Task goal:
Please output exactly the run of lines that starts at the line with "Task: Open the Installation History tab" and ends at the last line of the records below.

Stored records
--- --- ---

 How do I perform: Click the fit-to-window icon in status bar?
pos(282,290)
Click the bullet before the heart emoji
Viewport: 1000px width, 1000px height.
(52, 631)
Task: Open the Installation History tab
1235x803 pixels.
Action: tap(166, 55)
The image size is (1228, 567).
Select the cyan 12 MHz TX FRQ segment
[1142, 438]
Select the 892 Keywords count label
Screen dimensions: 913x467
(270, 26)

--- --- ---

Answer area:
Task: Open the Installation History tab
1235x803 pixels.
Action: tap(166, 55)
The image size is (1228, 567).
Select the cyan 12 MHz TX FRQ segment
[1142, 438]
Select the 892 Keywords count label
Screen dimensions: 913x467
(270, 26)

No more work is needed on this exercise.